BEGIN Entries provided

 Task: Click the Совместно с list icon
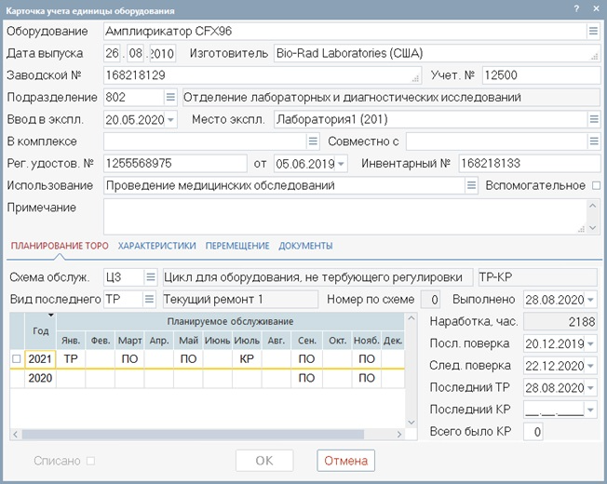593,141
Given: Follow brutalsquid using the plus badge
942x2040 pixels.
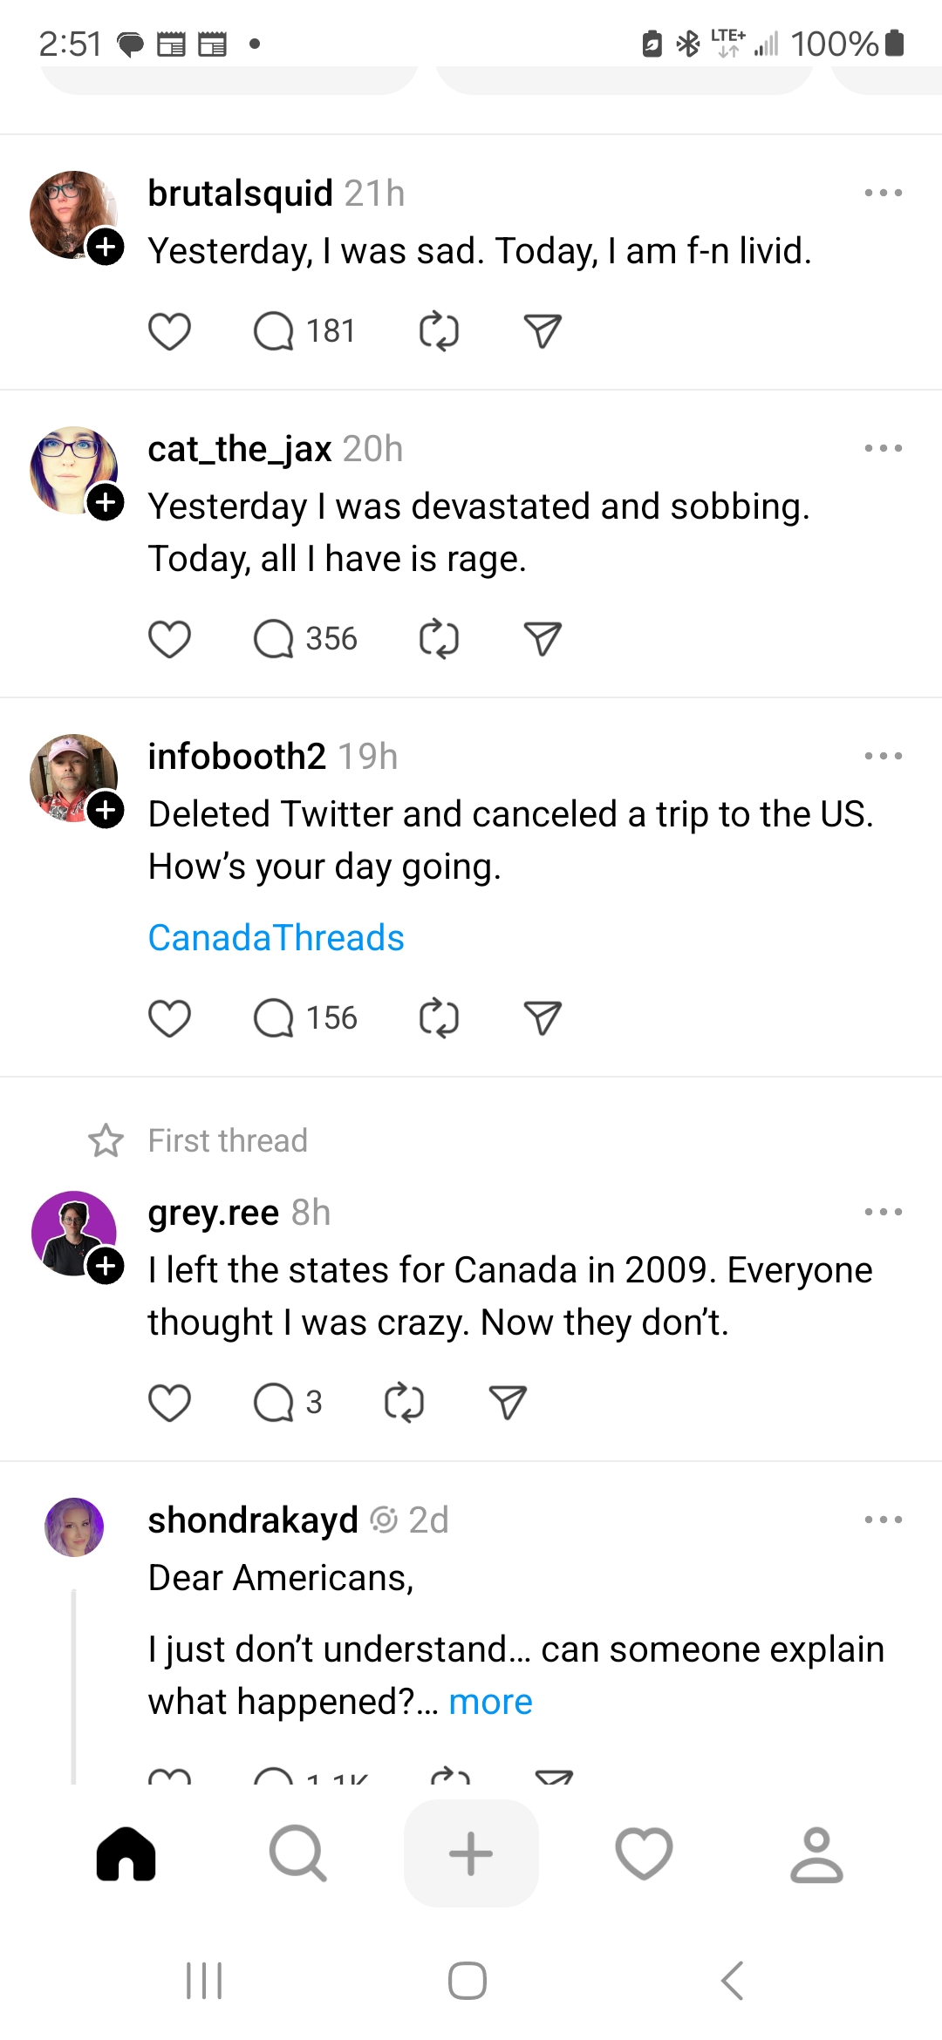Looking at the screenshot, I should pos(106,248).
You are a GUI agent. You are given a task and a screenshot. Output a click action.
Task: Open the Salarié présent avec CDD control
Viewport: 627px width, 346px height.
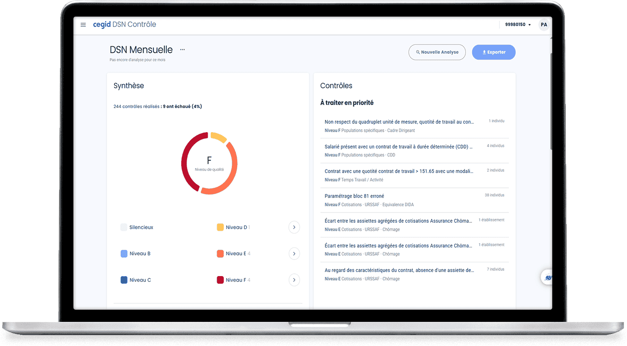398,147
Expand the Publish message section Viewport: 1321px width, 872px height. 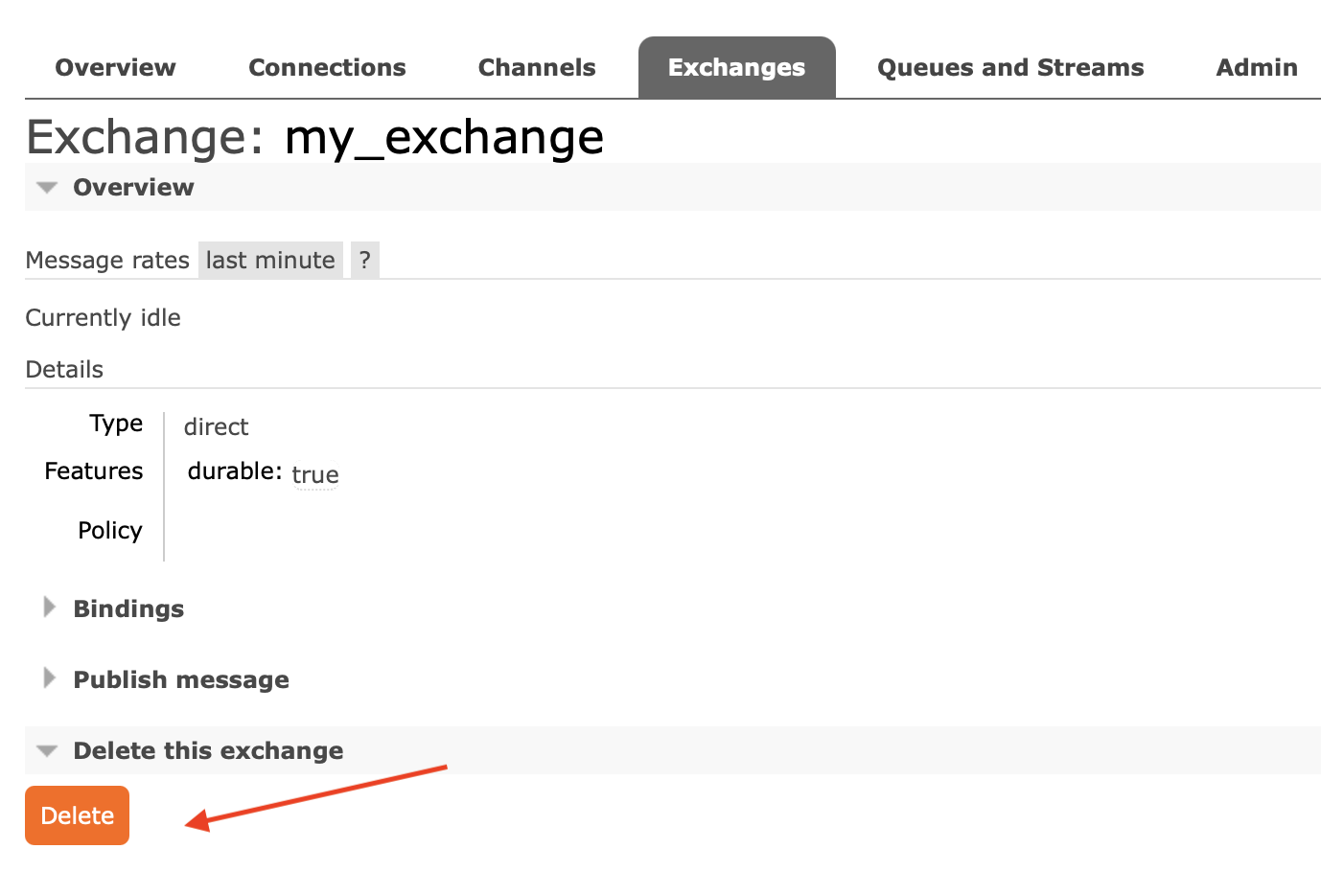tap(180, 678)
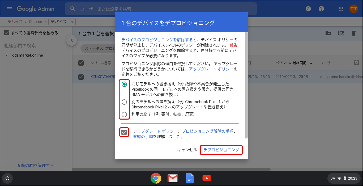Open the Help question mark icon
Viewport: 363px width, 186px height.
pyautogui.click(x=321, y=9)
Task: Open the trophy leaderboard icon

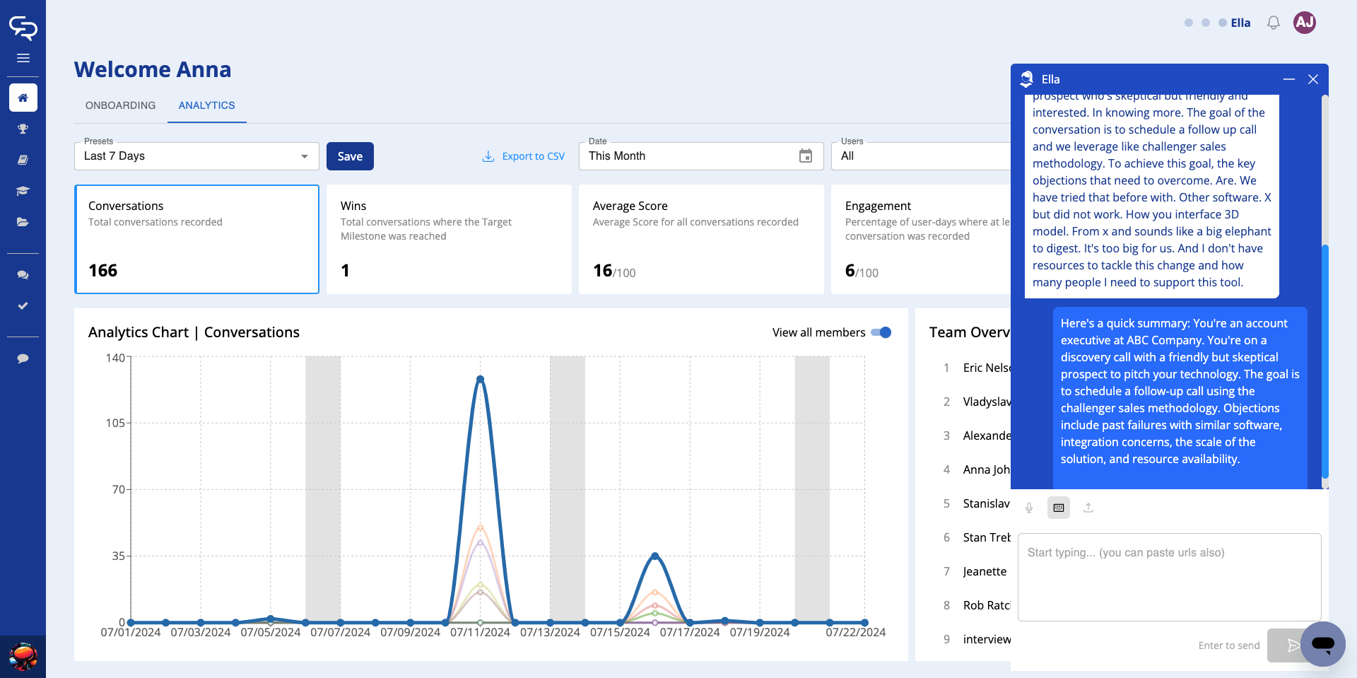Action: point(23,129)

END Entries provided

- **Task statement**: Both the first line of the records above and the line containing "You are a GUI" belong in the copy; please return them and every line between, exactly, minus the pictures.

- **Response box**:
 Task: Click the Совместно с list icon
593,141
Given: Follow brutalsquid using the plus badge
942x2040 pixels.
Looking at the screenshot, I should pos(106,248).
You are a GUI agent. You are given a task and a screenshot. Output a click action.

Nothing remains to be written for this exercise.